Alright, so I think I made some kind of discovery pertaining to the troublesome N64 games; This might not be news, but apparently different games' usfs play back at different sample rates. Taking a quick look at Winamp's sample rate indicator shows Mystical Ninja plays at 44Khz, Animal Forest at 32Khz, and Glover at 22Khz, etc. However, all .wavs that come out of the program are at 44Khz, despite the game fed into it.
First listen to this:
http://dl.dropbox.com/u/16288082/Animal_Forest-6PM.mp3 -- It's 6 P.M. from Animal Forest played by samples that I extracted out of the game yesterday. I do not take credit for the transcription, I used a MIDI from here by Andrew Shand; If that's against the rules I apologize and will take it down, but I needed to test the sounds quickly somehow. Back to the matter at hand: I think it sounds good, nearly identical to the game, despite coming from one of the games that spit out lightning-fast, all-over-the-place .wavs.

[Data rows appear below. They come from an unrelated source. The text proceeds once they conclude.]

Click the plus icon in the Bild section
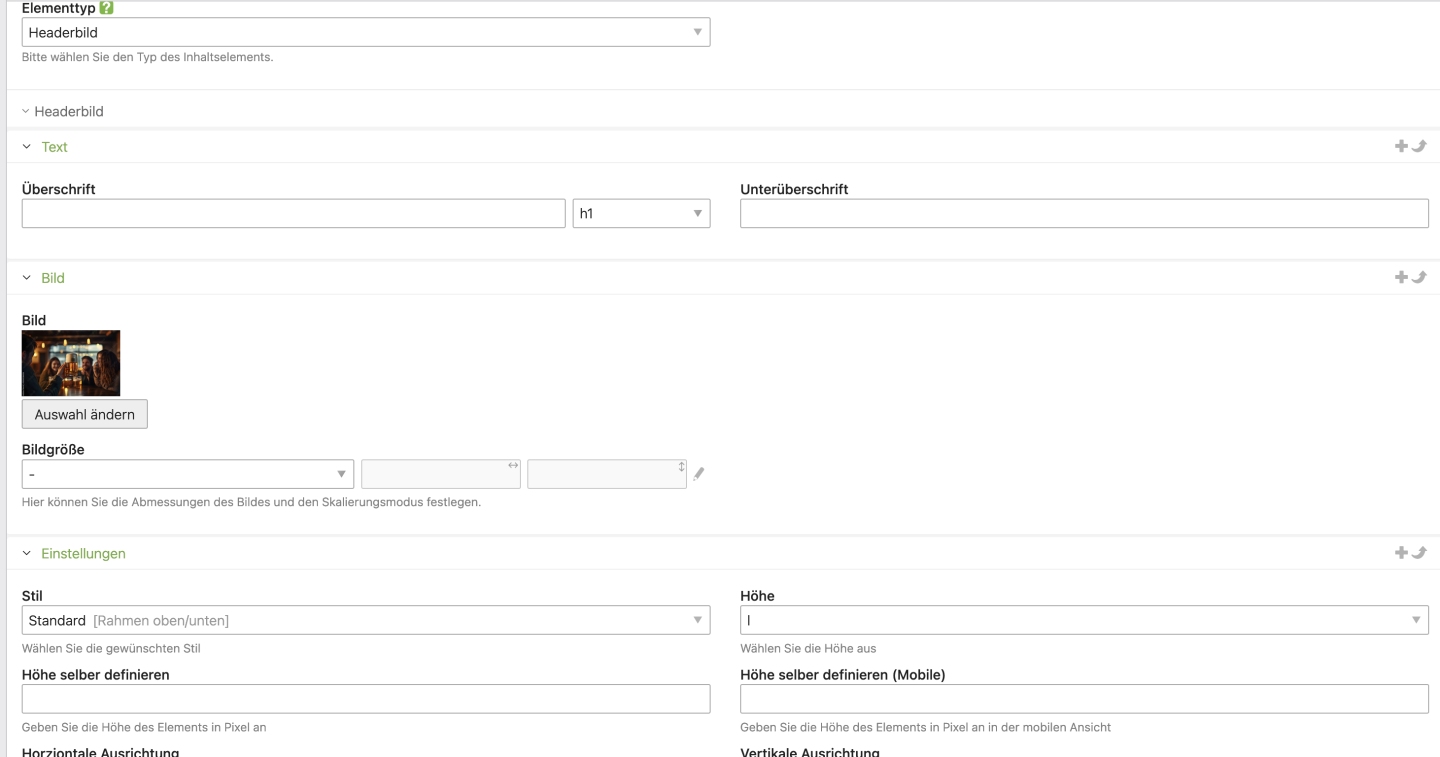This screenshot has width=1440, height=757. pyautogui.click(x=1401, y=278)
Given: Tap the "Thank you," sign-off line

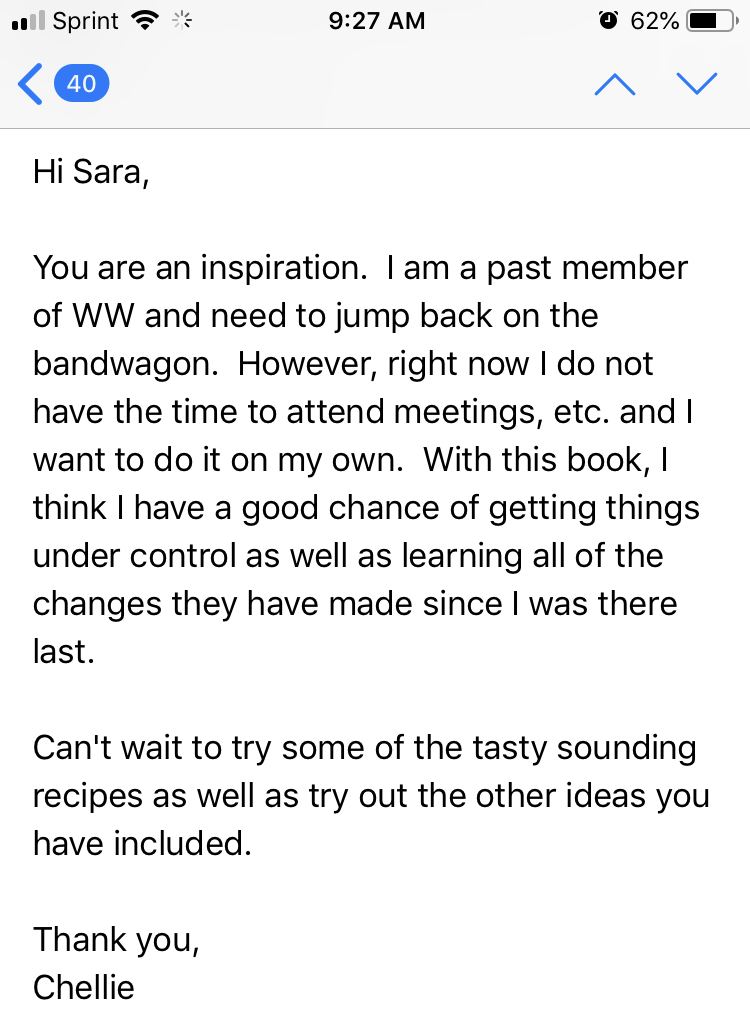Looking at the screenshot, I should [116, 940].
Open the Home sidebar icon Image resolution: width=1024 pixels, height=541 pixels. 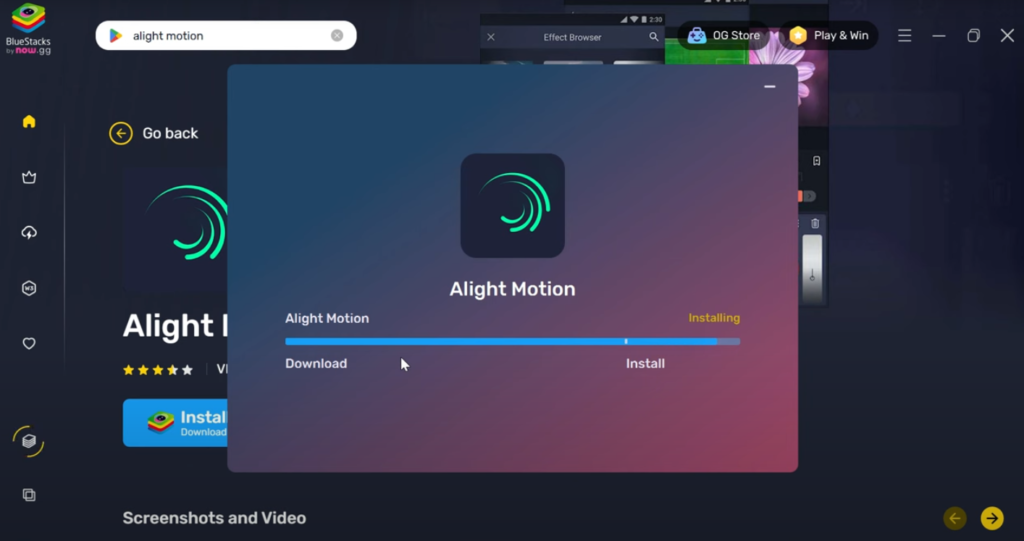pos(29,122)
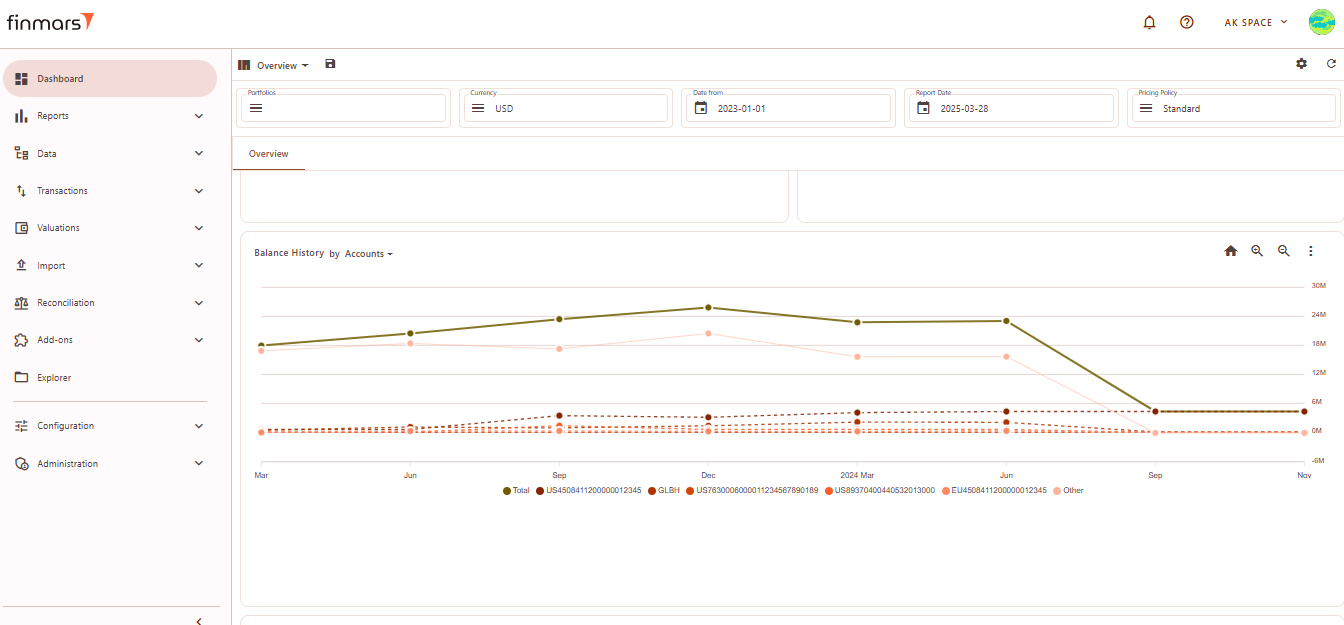
Task: Open the Accounts grouping dropdown
Action: [368, 254]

The process I used was basically this: Any sounds that needed to be transposed (i.e. melodic sounds) I ripped right out of the quick .wavs without alteration, and exported at 22Khz as Blitz Lunar suggested. I don't think it had any detrimental effects to rip them as is. For the percussive sounds, I changed the playback rate down to 32Khz (i.e. the playback rate of the actual game), thus tuning the sounds down to the right pitch.
Of course you'll still have to wade through all the strange output of the troublesome games, but I think this experiment proves that despite that you can still rip sounds from them, to no (perceivable) ill effect.